By the 18th century, Naso was under the dominion of the Sandoval family. Giovan Diego of the Sandoval, in particular, was notorious for his oppressive rule. In 1788, Naso was declared a State town by the decree of Ferdinand IV. An earthquake in 1823 further damaged the town, leading to the collapse of several significant structures.

In more recent times, like many Sicilian towns, Naso faced economic challenges, compounded by significant emigration during the 19th and 20th centuries. Presently, the town's economy revolves around agribusiness and tourism.

==Etymology==

The ancient town of Naso has been historically referred to by various names, including "Neso" and "Nasus". Historical records dating back to 1545 mention the town as "Neso", believed to be located near a region called ‘Nesia’ close to Mount Etna. This name evolved over time, and by the 18th century, references describe the town as ‘Naso’ [Nose], noting its proximity to ‘Nesia’ and the promontory 'Capo d'Orlando'.

Early etymological interpretations by scholars Berosus and G.B. Caruso suggest that Naso's original name, "Nesus", later became "Nasus". They believed that the town's name might be derived from the Greek word "Nesos", meaning "island", signifying a remote or secluded spot. However, the renowned linguist Gerald Rohlfs contested this interpretation, arguing that the name 'Nasus' likely originates from the Latin 'nasus', which means 'nose' or 'tip'. This perspective aligns with Carlo Battisti's view, emphasizing that some names previously thought to have Greek origins were in fact derived from Latin, as evidenced by adjectival suffixes.
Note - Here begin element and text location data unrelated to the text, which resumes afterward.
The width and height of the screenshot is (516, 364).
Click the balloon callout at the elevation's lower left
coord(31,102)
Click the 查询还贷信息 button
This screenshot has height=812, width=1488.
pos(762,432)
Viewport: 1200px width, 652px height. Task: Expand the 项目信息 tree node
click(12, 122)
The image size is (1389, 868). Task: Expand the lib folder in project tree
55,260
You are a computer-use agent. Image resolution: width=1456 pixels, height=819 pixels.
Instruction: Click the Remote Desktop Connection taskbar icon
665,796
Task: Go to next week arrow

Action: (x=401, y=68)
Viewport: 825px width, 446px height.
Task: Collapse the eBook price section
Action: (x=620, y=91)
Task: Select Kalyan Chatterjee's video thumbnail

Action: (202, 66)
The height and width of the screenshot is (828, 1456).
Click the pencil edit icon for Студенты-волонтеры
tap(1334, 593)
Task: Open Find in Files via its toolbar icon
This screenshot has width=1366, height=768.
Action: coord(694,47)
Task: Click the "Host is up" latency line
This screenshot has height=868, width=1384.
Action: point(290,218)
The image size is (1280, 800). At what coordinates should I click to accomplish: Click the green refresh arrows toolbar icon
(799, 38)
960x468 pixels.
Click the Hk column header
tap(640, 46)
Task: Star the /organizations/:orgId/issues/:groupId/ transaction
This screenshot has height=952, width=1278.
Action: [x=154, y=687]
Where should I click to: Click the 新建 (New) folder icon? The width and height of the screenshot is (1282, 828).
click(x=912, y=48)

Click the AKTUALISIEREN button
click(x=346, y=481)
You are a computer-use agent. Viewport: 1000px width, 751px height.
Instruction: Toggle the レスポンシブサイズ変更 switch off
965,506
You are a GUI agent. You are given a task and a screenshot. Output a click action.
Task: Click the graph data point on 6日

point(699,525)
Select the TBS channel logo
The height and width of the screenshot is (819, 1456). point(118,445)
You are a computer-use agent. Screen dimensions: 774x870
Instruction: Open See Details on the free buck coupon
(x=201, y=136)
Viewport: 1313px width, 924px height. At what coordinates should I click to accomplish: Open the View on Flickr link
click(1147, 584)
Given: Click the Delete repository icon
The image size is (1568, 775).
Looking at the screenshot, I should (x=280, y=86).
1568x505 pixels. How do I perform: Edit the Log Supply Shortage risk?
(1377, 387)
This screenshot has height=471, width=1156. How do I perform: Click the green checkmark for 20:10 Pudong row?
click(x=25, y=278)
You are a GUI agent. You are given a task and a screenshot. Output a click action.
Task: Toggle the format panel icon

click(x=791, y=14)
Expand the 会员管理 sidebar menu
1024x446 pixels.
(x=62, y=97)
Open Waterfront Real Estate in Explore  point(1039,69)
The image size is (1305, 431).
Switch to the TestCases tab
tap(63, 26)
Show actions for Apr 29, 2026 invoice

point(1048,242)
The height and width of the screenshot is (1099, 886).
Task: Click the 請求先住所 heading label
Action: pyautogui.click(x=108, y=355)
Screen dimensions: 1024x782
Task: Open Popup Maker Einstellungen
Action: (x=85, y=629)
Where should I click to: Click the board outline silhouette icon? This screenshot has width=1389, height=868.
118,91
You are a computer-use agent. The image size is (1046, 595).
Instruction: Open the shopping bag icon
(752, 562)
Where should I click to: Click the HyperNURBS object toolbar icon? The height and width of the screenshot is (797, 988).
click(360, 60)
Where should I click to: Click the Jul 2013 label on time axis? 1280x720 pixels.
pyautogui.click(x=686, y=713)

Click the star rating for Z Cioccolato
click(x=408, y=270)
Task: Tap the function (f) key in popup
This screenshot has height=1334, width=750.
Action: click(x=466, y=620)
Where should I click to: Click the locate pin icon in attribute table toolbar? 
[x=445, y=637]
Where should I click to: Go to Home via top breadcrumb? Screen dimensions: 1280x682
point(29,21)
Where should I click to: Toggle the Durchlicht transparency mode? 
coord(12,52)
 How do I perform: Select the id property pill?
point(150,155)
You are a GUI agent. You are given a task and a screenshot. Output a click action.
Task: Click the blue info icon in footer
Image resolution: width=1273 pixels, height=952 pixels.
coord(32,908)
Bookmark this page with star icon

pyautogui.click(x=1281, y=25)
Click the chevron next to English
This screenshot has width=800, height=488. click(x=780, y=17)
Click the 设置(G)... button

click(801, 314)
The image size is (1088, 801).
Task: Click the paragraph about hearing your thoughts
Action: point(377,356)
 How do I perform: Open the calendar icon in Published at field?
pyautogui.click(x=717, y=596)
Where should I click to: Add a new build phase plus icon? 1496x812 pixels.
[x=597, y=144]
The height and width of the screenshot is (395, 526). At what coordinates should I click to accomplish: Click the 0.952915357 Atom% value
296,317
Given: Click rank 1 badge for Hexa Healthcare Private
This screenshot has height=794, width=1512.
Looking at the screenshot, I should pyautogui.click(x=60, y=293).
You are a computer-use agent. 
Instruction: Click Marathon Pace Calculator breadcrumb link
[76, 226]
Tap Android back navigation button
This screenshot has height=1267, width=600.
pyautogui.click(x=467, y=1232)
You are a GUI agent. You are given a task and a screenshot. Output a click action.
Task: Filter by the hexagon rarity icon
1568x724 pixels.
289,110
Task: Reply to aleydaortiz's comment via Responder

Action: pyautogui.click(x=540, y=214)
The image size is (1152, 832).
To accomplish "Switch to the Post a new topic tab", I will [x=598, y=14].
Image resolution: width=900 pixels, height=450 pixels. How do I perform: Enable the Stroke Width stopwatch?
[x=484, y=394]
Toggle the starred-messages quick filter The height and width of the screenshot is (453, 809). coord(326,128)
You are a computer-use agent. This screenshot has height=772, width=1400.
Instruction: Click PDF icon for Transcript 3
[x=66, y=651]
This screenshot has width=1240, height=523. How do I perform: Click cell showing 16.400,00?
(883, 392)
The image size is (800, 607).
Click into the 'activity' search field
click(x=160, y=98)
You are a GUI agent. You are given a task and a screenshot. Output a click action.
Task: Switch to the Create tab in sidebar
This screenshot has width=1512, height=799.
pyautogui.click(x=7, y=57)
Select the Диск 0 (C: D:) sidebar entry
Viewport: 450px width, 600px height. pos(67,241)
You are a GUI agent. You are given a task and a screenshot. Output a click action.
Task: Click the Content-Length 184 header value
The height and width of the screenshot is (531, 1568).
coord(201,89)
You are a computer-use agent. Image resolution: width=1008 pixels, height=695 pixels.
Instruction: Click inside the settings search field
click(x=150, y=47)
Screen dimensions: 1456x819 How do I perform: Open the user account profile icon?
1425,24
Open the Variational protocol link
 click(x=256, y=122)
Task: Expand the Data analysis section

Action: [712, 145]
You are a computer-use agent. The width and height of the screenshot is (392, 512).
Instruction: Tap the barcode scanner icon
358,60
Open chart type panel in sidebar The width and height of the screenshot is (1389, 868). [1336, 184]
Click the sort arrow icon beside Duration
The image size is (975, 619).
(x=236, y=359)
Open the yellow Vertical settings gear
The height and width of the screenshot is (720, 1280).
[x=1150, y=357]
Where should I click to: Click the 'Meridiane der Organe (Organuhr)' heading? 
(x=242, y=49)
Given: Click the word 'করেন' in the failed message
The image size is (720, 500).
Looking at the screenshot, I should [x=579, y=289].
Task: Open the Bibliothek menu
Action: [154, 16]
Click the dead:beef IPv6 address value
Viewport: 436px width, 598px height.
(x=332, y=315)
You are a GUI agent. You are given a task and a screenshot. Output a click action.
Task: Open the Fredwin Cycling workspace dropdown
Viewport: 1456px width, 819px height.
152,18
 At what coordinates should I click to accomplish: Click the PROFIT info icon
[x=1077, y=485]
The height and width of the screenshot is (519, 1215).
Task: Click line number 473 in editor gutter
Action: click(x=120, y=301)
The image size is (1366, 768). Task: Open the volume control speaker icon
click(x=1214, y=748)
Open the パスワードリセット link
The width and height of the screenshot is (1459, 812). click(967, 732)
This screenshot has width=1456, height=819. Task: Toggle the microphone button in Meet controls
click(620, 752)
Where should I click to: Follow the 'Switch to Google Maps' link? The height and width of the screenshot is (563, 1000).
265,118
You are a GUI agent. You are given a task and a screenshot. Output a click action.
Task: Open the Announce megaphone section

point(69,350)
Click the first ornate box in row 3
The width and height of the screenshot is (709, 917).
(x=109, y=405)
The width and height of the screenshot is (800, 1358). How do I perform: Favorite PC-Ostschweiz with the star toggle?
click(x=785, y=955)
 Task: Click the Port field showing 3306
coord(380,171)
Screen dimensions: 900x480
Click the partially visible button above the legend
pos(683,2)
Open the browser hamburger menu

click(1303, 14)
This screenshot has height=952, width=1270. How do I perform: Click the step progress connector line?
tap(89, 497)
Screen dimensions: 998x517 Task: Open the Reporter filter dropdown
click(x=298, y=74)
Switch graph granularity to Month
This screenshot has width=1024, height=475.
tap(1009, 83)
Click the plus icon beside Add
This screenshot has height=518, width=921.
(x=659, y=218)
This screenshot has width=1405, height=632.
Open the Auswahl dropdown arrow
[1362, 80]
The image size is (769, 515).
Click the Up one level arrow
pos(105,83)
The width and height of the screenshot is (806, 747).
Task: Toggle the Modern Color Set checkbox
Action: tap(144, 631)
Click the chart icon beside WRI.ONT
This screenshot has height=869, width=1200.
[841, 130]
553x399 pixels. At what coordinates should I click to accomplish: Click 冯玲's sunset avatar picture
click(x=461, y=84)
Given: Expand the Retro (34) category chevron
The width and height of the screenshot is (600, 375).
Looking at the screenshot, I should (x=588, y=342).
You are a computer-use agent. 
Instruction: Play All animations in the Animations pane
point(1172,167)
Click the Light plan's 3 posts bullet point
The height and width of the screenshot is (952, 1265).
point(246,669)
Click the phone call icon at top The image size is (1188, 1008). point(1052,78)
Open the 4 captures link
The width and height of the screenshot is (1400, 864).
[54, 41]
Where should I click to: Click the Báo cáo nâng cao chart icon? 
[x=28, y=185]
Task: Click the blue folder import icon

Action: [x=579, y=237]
Delving deeper into the linguistic evolution of the name, Rodney Sampson posits that the vowel /a/ tends to shift to /e/ when adjacent to nasal consonants /m, n/ in certain Southern Italian dialects. This phonetic phenomenon, seen in Neo-Latin languages like French, transforms Latin "Nasum" to French "Nez" (nose). Further complicating the debate, Franz Bopp suggested a connection between the Greek "Nesos" and the Sanskrit 'nasa' and Latin 'nasus', proposing that 'Nesos' might have originally meant 'nose' or 'cape'.

Evidence from "Classics and Oriental Studies" adds another layer of complexity, suggesting that "Nesos-Nasos" could signify a 'mountain' or specifically a 'populated mountain'. This challenges the common interpretation of "Naso" meaning 'island', proposing instead that its true essence might be closer to 'nose', 'hump', or even 'mountain'.

==People==
- Conon of Naso (1139–1236)
- Lady Gaga's paternal great-grandparents immigrated from Naso, Italy to New York, United States in 1904.

==Attractions==
The most important monuments of the village are the Baroque Mother Church, dedicated to the SS Apostoli Filippo and Giordano, includes impressive works of art created in the 16th century; the Church of Santissimo Salvatore, built in the 16th century, includes precious paintings and frescos dating back to the 17th century; the Church of Santa Maria del Gesù, built in the 15th century; the Sacred Art Maueum, located in the “Catacombs of San Cono”, was opened to the public in May 2002 with the aim to preserve and promote the knowledge of the historical and artistic heritage collected from local churches.